Milan under Pioli though are fairly consistent: the low for shots faced is eight (vs. Parma) while the high is 13 (vs. Lecce and Juve).
Shots on target conceded
Almost exactly the same as the above. There were four games in particular that essentially ruined most of the stats for the previous manager, but for Pioli the improvements are noticeable and the team have only once conceded over five shots on target, and that came in his first game in charge against Lecce.
Both Giampaolo and Pioli have had two games racking up over 600 passes completed, but the latter has had four games with under 500 complete compared to the former’s two, so the ex-Sampdoria man takes this one.
Pass success rate
Giampaolo comes out on top in this category too.
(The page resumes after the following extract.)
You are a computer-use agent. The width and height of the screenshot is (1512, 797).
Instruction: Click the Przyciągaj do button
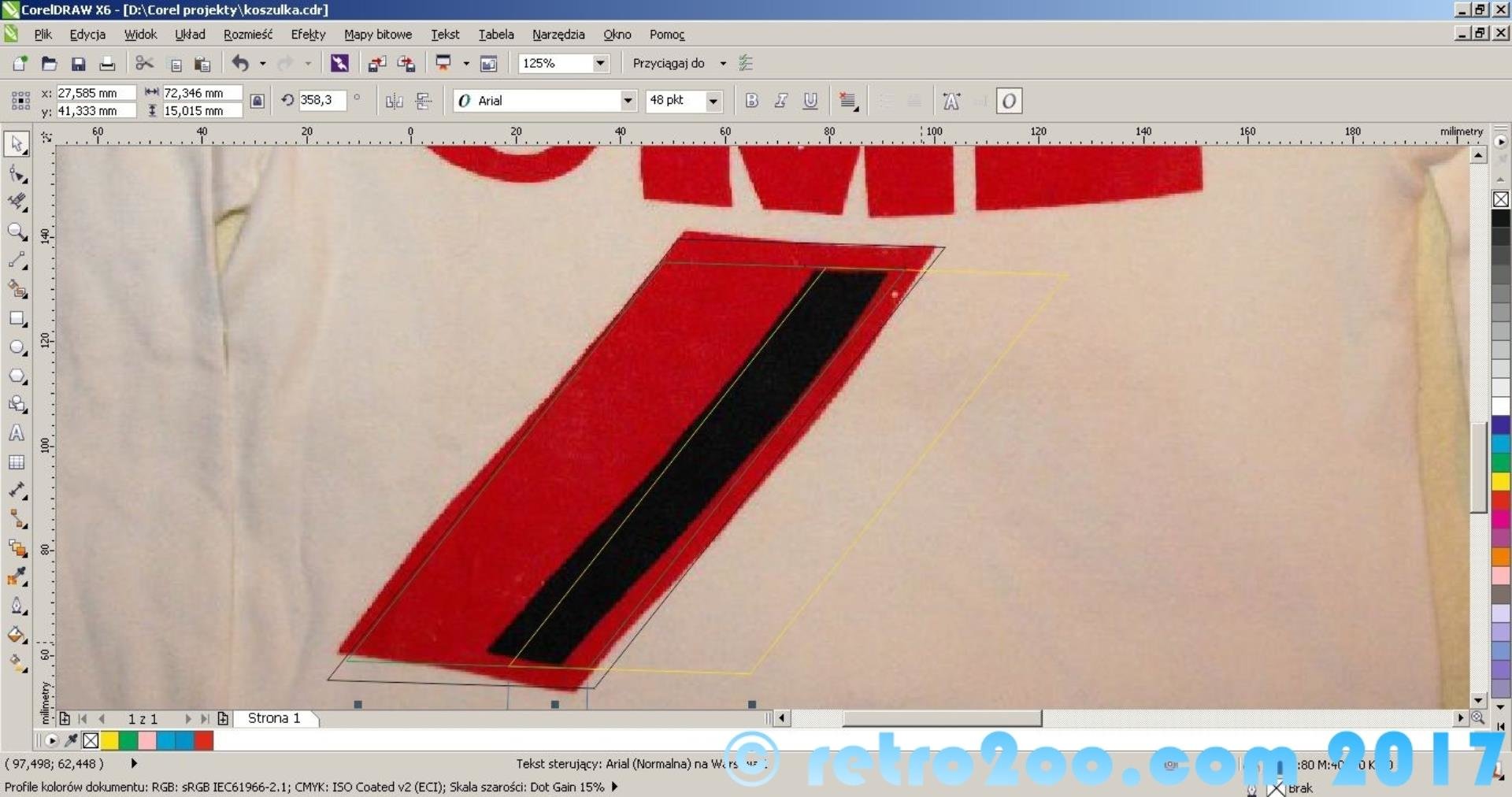tap(669, 63)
Some would argue that possession is only important if something is done with it, and that certainly holds weight when looking at the shot stats.
However, the numbers show that Milan are not as tidy on the ball as they were under Marco as they have twice registered a pass completion of under 80% since Pioli took charge.
There isn’t much between the two here, but it is worth noting that Pioli’s numbers are propped up hugely by a 27-tackle game at home against Napoli. Perhaps the team are fighting more for him?
Milan’s discipline has been absolutely dreadful all season with multiple games of receiving five yellow cards or more. It is perhaps worrying though that things have not improved under Pioli…
…But that’s ok though, because at least the Rossoneri players aren’t picking up a ban for a red card every week any more.